__REQUEST 1__
Reproduce without alteration the lines of the records between the line containing "Click the Python file icon beside dalle-3.py" and the line containing "click(120, 417)", inclusive.

Paddy 'The Bowler' Tuohy

INTERVIEW by Tomás Mac Conmara on December 12, 2011
 
Interviewee
Paddy 'The Bowler' Tuohy  
Gender
Male  
Birth Date
1924  
Home County
Clare  
Area-Townland
East Clare - Whitegate  
Parish-Townland
Clonrush - Whitegate  
Family
None  
Occupation
Cattle and Horse Farmer  
Report Date
January 10, 2012  
Period Covered
Jack talks about different experiences throughout his lifetime  
Length of Interview
1hr 8mins 12secs  
Thematic Areas Covered
Seasonal customs, School, Cures,
Description
The interview takes place in the house of Paddy Tuohy in Whitegate. Most of the interview revolves around some of Paddy's experiences as a cattle and horse farmer.  
 
 
Time
Description
0:00:00 - 0:03:20 
CHILDHOOD AND EARLIEST MEMORY - Paddy was born on the 22 August 1924. He recalls his earliest memory as when his mother died in 1929. He recalls people coming on the ponies and traps and giving them sweets. He explains how his mother was killed by accident in a shed when she was only 33 years of age. He outlines who was left in the house after his mother died. Paddy had two brother (Tim and John) and his grand uncle and grand aunt (Fogartys) were also in the house with Paddy’s father Tom Tuohy. He remembers seeing his mother brining plums to them when he was very small.  
0:03:20 - 0:04:52 
OLD HOME HOUSE - Paddy describes the inside of his old house, which was built over 100 years ago. He speaks about the Open Hearth Fire and the rooms in the house.  
0:04:52 - 0:09:53 
THATCHING - Paddy describes the process of thatching. He states that his family used straw as there was very little reeds on the Shannon. They would use wheat and straw. He desbribes in detail how the thatch was repaired on his old house. He states that there were scraws (earth) as a lower layer and then the scallops and straw. He states that it was like slating. He says that birds and rats would cause a lot of disturbance to the thatch. He state that you would do about four strokes (six foot) in one day.  
0:09:53 - 0:11:42 
WORK AND JOBS AS A CHILD - Paddy outlines the various jobs he and his brothers had to do as children. This included sowing and weeding vegetables He speaks about going to the bog cutting and drawing home the turf from Gortnascreeney. They woiuld bring three creels in the day.

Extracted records
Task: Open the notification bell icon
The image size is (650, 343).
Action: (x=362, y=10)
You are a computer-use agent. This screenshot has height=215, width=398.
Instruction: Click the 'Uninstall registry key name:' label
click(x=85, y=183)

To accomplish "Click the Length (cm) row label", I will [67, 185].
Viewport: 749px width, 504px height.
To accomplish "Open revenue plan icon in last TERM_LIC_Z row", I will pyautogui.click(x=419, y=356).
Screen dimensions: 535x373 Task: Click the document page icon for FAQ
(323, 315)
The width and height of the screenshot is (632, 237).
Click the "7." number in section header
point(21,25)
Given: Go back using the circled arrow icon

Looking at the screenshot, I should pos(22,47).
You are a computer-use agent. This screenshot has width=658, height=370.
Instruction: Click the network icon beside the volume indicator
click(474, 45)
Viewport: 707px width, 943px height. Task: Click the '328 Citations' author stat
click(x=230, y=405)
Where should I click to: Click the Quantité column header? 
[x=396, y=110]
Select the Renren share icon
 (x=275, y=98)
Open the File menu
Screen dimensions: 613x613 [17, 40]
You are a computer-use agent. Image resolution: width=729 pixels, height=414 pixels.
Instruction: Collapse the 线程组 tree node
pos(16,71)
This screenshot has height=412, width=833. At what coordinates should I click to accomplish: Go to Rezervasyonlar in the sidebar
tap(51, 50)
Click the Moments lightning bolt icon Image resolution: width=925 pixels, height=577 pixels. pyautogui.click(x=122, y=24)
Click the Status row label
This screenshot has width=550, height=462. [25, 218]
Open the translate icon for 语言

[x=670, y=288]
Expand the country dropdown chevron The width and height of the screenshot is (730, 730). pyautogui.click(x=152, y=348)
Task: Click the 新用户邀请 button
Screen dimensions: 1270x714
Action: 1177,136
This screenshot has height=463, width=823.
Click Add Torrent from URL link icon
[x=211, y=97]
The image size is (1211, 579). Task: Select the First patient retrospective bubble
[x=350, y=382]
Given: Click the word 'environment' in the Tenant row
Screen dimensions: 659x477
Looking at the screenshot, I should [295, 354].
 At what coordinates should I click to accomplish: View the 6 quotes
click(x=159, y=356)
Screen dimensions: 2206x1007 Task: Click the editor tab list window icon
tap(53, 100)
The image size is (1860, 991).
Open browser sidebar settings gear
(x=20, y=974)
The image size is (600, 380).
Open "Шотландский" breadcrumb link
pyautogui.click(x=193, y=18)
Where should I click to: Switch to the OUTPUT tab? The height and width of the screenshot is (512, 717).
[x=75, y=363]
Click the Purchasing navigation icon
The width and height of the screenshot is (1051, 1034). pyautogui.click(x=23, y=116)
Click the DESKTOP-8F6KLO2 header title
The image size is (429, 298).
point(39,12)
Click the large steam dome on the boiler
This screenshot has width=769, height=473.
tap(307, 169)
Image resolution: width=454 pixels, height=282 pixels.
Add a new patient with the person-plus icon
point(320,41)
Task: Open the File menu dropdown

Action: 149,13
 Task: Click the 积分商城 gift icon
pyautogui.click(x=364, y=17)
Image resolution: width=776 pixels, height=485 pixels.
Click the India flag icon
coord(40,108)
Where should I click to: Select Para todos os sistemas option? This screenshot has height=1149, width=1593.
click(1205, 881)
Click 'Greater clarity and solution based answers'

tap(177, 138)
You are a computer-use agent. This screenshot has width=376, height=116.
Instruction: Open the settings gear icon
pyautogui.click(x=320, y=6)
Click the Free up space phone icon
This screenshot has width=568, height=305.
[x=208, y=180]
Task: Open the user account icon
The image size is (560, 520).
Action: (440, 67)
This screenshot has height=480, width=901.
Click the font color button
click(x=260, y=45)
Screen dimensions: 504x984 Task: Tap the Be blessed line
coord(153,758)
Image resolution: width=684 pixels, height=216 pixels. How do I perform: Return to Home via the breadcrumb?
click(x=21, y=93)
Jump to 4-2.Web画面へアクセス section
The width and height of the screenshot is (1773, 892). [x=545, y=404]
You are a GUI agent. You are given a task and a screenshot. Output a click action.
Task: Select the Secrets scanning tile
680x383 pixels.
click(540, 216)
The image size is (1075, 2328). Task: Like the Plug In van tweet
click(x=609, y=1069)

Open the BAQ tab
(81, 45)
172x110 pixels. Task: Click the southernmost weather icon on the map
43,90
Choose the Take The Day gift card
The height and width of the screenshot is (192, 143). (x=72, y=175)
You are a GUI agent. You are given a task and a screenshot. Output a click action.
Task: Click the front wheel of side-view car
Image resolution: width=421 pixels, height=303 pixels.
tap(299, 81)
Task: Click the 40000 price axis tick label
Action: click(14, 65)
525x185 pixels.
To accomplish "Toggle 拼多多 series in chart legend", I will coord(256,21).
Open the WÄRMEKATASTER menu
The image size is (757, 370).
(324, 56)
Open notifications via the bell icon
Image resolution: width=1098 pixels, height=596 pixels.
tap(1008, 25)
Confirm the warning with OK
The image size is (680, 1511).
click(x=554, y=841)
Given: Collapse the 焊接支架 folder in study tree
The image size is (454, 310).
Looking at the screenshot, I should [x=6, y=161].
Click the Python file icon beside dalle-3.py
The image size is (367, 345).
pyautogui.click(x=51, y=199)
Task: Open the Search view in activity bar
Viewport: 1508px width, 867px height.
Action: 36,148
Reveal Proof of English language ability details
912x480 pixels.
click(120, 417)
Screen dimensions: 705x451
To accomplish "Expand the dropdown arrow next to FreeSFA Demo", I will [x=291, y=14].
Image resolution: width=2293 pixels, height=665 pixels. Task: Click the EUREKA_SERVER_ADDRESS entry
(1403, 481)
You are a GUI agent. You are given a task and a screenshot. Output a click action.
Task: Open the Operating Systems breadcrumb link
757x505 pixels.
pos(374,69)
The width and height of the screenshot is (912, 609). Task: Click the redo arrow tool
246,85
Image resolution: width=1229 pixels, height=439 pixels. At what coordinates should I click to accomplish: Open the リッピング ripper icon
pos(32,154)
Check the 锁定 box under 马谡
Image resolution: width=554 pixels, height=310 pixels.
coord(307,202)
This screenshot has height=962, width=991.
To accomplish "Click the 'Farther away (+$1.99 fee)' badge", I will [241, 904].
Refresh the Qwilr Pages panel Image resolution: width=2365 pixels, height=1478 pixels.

__REQUEST 2__
Reproduce the passage of the interview summary between "0:03:20 - 0:04:52" and "in one day.", inclusive, substituting "mice" for "rats".

__TASK OUTPUT 1__
Click the Python file icon beside dalle-3.py
The image size is (367, 345).
pyautogui.click(x=51, y=199)
Task: Open the Search view in activity bar
Viewport: 1508px width, 867px height.
Action: 36,148
Reveal Proof of English language ability details
912x480 pixels.
click(120, 417)

__TASK OUTPUT 2__
0:03:20 - 0:04:52 
OLD HOME HOUSE - Paddy describes the inside of his old house, which was built over 100 years ago. He speaks about the Open Hearth Fire and the rooms in the house.  
0:04:52 - 0:09:53 
THATCHING - Paddy describes the process of thatching. He states that his family used straw as there was very little reeds on the Shannon. They would use wheat and straw. He desbribes in detail how the thatch was repaired on his old house. He states that there were scraws (earth) as a lower layer and then the scallops and straw. He states that it was like slating. He says that birds and mice would cause a lot of disturbance to the thatch. He state that you would do about four strokes (six foot) in one day.